Start of TEXT PASSAGE
Strict Content Security Policy (CSP) enforcement for code apps

[jordanchodakWork]

Starting on January 26, 2026, we will begin rolling out strict Content Security Policy (CSP) enforcement for Power Apps code apps, which are currently in public preview. CSP is a security feature that helps protect your apps from malicious content by restricting which external sources your app can access.

How does this affect me?

After January 30, 2026, Power Apps code apps that call assets outside of Power Apps domains will have those requests blocked by default. The code app will play, but these assets called from an external source will not load.

Please visit How to: Configure Content Security Policy (preview) - Power Apps for more information about the default CSP configuration.

What action do I need to take?

To enable your code app to call assets from external sources, you will need to allowlist any required external sources using the CSP configuration settings in the Power Platform admin center.

To prepare for this change, we recommend you configure CSP by using Power Platform admin center and follow the steps below. We recommend taking these steps if you are unsure about what your CSP configuration should be, and your code app is business critical:

1. Temporarily toggle off the Enforce content security policy setting.
2. Toggle on the Enable reporting setting.
End of TEXT PASSAGE
Start of INFORMATION GIVEN
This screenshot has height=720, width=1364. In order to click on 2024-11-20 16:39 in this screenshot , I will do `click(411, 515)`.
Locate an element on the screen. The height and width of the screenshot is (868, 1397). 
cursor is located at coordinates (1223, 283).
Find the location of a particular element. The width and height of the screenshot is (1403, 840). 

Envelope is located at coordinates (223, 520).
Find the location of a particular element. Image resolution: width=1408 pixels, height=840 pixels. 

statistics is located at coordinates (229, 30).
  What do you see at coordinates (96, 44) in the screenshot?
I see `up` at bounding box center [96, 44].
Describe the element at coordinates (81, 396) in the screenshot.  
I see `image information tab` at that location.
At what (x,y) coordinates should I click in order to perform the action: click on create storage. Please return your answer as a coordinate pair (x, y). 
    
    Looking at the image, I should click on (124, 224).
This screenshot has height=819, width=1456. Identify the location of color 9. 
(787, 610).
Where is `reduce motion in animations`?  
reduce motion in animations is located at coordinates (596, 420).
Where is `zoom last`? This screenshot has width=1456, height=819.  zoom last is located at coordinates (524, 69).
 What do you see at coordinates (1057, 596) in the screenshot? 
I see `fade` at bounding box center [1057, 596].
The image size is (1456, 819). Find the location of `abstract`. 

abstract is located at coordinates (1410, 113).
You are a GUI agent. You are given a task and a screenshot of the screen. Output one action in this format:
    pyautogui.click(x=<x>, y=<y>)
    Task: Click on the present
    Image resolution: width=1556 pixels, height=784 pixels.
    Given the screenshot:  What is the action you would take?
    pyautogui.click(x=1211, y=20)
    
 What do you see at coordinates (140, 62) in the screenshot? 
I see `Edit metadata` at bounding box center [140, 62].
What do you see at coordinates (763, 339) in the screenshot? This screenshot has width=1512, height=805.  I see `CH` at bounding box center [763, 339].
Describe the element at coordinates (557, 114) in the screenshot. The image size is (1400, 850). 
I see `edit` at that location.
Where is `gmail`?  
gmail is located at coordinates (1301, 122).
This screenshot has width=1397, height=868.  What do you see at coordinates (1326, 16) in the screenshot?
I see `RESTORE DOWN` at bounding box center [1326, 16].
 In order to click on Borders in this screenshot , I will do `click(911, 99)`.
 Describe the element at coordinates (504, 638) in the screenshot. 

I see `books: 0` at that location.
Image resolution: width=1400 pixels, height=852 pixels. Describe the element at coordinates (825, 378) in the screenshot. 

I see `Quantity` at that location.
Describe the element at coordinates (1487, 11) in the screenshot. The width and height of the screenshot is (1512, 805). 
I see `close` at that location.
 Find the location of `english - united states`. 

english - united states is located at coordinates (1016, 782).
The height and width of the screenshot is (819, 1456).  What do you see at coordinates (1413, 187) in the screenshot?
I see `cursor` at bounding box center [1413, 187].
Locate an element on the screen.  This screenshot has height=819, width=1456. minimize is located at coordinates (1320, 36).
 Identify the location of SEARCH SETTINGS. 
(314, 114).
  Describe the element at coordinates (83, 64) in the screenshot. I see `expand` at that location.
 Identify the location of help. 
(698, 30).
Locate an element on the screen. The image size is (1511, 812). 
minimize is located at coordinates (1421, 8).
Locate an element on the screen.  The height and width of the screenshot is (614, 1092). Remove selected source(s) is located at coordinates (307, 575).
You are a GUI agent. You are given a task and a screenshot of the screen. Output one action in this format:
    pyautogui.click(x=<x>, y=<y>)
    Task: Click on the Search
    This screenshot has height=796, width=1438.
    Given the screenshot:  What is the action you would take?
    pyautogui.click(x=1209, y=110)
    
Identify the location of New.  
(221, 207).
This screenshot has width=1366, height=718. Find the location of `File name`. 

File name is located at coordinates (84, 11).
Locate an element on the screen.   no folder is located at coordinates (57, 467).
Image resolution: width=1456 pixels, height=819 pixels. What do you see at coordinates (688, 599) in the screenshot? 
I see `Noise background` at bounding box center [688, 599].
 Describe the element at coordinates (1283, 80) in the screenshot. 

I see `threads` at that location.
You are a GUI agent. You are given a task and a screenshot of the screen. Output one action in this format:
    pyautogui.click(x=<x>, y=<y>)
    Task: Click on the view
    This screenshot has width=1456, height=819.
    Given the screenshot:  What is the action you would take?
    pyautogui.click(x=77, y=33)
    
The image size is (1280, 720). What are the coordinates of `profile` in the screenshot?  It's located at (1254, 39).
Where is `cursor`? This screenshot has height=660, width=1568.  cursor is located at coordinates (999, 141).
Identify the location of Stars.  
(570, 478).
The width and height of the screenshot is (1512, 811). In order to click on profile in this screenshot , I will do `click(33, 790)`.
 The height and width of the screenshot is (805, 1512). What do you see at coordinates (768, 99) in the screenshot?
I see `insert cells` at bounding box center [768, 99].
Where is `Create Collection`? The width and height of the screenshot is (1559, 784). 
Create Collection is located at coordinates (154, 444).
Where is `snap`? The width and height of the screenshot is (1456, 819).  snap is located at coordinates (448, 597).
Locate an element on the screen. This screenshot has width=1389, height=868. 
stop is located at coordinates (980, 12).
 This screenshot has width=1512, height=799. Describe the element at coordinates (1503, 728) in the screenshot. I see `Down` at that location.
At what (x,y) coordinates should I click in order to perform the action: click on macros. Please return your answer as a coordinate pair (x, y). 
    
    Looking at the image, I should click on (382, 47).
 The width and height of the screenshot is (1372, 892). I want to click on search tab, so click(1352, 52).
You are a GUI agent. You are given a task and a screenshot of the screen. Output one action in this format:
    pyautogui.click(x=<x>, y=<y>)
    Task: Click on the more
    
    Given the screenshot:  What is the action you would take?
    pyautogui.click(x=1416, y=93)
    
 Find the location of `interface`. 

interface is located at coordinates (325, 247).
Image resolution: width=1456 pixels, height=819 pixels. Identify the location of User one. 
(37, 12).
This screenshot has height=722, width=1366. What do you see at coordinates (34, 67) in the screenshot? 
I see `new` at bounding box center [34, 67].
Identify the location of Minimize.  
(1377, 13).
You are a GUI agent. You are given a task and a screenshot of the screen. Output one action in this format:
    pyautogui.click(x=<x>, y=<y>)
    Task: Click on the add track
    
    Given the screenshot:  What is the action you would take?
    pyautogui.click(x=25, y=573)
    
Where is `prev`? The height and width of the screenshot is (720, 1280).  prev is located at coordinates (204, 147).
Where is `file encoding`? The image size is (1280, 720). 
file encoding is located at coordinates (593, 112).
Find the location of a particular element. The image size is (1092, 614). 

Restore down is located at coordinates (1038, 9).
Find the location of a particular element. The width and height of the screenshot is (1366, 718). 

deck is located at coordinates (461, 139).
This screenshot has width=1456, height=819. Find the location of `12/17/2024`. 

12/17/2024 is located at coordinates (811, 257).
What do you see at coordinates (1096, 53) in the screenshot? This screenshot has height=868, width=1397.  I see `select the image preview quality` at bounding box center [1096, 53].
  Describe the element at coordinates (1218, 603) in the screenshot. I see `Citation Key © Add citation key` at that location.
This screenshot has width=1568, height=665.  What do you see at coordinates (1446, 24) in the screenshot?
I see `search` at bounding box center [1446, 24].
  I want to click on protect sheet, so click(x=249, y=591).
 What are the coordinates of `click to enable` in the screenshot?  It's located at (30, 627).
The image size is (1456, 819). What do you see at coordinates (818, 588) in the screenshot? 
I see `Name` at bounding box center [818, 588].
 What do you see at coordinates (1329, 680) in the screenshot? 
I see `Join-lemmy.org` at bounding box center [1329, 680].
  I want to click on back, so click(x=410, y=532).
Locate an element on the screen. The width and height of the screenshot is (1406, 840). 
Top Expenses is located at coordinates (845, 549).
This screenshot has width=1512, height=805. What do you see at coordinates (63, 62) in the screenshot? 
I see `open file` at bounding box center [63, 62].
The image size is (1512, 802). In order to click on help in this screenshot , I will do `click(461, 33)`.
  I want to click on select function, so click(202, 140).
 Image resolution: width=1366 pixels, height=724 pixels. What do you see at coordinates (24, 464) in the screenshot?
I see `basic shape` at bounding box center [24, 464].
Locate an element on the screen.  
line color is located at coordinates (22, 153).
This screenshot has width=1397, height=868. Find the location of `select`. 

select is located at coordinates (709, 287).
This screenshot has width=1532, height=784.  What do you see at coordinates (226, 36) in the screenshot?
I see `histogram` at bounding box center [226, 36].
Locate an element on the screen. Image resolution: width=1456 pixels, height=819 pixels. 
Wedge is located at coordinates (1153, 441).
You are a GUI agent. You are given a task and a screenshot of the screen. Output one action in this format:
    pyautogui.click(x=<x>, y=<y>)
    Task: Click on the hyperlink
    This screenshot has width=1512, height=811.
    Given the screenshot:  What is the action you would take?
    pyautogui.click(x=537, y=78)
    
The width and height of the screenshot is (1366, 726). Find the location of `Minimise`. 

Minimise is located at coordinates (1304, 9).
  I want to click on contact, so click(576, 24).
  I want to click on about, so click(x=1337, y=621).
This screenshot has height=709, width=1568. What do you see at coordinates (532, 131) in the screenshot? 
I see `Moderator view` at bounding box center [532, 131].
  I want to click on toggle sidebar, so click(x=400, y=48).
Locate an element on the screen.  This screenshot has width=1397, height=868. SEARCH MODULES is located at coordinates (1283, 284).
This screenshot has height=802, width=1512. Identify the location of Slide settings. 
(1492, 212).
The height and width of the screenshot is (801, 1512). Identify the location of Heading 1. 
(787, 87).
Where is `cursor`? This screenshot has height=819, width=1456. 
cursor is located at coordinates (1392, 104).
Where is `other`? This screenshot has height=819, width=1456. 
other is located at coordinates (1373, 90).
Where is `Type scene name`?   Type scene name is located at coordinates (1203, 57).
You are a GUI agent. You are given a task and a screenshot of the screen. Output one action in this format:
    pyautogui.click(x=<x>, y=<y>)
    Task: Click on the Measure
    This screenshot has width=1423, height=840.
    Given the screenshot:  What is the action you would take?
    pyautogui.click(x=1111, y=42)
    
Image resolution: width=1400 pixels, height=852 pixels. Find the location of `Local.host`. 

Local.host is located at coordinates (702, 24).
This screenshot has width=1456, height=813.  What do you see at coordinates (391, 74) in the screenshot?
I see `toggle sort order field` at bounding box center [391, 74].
End of INFORMATION GIVEN
EXERCISE REQUIREMENTS:
A. In the CSP announcement, on what date does the rollout of strict Content Security Policy enforcement for Power Apps code apps begin?
B. Write out the part of the CSP announcement that begins at the words "Please visit How" and stops after "Platform admin center.".
C. Decide whether each statement agrees with the CSP announcement, answering yes or no and quoting the words that decide it: (i) Once enforcement applies, a code app that calls assets from an external source will not play at all. (ii) External sources are allowlisted through the CSP configuration settings in the Power Platform admin center. (iii) One recommended step is to turn on the Enable reporting setting.
The records are not needed for any of this.

RESPONSES TO THE TASKS:
A. January 26, 2026.

B.
Please visit How to: Configure Content Security Policy (preview) - Power Apps for more information about the default CSP configuration.

What action do I need to take?

To enable your code app to call assets from external sources, you will need to allowlist any required external sources using the CSP configuration settings in the Power Platform admin center.

C.
(i) No: "The code app will play, but these assets called from an external source will not load."
(ii) Yes: "you will need to allowlist any required external sources using the CSP configuration settings in the Power Platform admin center."
(iii) Yes: "Toggle on the Enable reporting setting."